» Work instruction:
Take the entries below and reproduce them word for word.

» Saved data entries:
[Start of section]

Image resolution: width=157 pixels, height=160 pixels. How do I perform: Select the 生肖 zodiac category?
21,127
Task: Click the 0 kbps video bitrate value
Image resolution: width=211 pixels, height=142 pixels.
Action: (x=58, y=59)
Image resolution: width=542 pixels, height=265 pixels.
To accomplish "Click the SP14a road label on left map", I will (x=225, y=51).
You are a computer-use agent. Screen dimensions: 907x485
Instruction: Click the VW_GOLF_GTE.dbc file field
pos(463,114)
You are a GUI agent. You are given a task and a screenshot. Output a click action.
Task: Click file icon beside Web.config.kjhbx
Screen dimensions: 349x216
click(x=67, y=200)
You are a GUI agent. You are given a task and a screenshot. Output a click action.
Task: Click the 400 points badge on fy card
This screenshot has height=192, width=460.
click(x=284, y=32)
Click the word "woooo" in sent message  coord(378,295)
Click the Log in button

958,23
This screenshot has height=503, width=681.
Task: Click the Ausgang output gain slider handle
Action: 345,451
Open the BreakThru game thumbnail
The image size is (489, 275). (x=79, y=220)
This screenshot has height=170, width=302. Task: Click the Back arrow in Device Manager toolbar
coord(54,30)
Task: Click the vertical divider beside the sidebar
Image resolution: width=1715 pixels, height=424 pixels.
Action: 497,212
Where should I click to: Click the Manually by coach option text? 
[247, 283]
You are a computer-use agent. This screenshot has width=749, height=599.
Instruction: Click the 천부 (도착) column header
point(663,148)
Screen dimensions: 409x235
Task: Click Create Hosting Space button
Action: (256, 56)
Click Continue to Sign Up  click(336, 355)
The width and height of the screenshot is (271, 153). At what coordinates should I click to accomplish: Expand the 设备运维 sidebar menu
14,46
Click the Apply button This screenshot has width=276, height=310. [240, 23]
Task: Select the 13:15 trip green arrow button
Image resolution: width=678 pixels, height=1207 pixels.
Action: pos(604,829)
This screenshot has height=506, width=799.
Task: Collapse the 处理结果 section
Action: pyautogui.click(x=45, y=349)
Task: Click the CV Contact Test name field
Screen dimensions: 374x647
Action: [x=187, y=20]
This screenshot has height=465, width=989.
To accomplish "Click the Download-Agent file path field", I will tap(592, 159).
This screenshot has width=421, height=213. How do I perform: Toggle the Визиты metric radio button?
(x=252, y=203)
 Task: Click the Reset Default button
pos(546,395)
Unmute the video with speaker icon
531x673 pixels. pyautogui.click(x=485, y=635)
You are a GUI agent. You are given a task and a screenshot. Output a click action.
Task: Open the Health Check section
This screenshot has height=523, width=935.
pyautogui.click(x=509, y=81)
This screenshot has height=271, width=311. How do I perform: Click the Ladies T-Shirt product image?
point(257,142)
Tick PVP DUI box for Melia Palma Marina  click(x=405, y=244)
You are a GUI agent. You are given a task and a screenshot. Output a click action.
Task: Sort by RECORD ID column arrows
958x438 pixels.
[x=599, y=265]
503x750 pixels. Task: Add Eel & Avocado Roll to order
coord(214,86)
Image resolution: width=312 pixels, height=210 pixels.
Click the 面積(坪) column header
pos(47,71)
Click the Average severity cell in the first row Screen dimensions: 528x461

[End of section]

» Completed task:
Image resolution: width=157 pixels, height=160 pixels. How do I perform: Select the 生肖 zodiac category?
21,127
Task: Click the 0 kbps video bitrate value
Image resolution: width=211 pixels, height=142 pixels.
Action: (x=58, y=59)
Image resolution: width=542 pixels, height=265 pixels.
To accomplish "Click the SP14a road label on left map", I will (x=225, y=51).
You are a computer-use agent. Screen dimensions: 907x485
Instruction: Click the VW_GOLF_GTE.dbc file field
pos(463,114)
You are a GUI agent. You are given a task and a screenshot. Output a click action.
Task: Click file icon beside Web.config.kjhbx
Screen dimensions: 349x216
click(x=67, y=200)
You are a GUI agent. You are given a task and a screenshot. Output a click action.
Task: Click the 400 points badge on fy card
This screenshot has height=192, width=460.
click(x=284, y=32)
Click the word "woooo" in sent message  coord(378,295)
Click the Log in button

958,23
This screenshot has height=503, width=681.
Task: Click the Ausgang output gain slider handle
Action: 345,451
Open the BreakThru game thumbnail
The image size is (489, 275). (x=79, y=220)
This screenshot has height=170, width=302. Task: Click the Back arrow in Device Manager toolbar
coord(54,30)
Task: Click the vertical divider beside the sidebar
Image resolution: width=1715 pixels, height=424 pixels.
Action: 497,212
Where should I click to: Click the Manually by coach option text? 
[247, 283]
You are a computer-use agent. This screenshot has width=749, height=599.
Instruction: Click the 천부 (도착) column header
point(663,148)
Screen dimensions: 409x235
Task: Click Create Hosting Space button
Action: (256, 56)
Click Continue to Sign Up  click(336, 355)
The width and height of the screenshot is (271, 153). At what coordinates should I click to accomplish: Expand the 设备运维 sidebar menu
14,46
Click the Apply button This screenshot has width=276, height=310. [240, 23]
Task: Select the 13:15 trip green arrow button
Image resolution: width=678 pixels, height=1207 pixels.
Action: pos(604,829)
This screenshot has height=506, width=799.
Task: Collapse the 处理结果 section
Action: pyautogui.click(x=45, y=349)
Task: Click the CV Contact Test name field
Screen dimensions: 374x647
Action: [x=187, y=20]
This screenshot has height=465, width=989.
To accomplish "Click the Download-Agent file path field", I will tap(592, 159).
This screenshot has width=421, height=213. How do I perform: Toggle the Визиты metric radio button?
(x=252, y=203)
 Task: Click the Reset Default button
pos(546,395)
Unmute the video with speaker icon
531x673 pixels. pyautogui.click(x=485, y=635)
You are a GUI agent. You are given a task and a screenshot. Output a click action.
Task: Open the Health Check section
This screenshot has height=523, width=935.
pyautogui.click(x=509, y=81)
This screenshot has height=271, width=311. How do I perform: Click the Ladies T-Shirt product image?
point(257,142)
Tick PVP DUI box for Melia Palma Marina  click(x=405, y=244)
You are a GUI agent. You are given a task and a screenshot. Output a click action.
Task: Sort by RECORD ID column arrows
958x438 pixels.
[x=599, y=265]
503x750 pixels. Task: Add Eel & Avocado Roll to order
coord(214,86)
Image resolution: width=312 pixels, height=210 pixels.
Click the 面積(坪) column header
pos(47,71)
Click the Average severity cell in the first row Screen dimensions: 528x461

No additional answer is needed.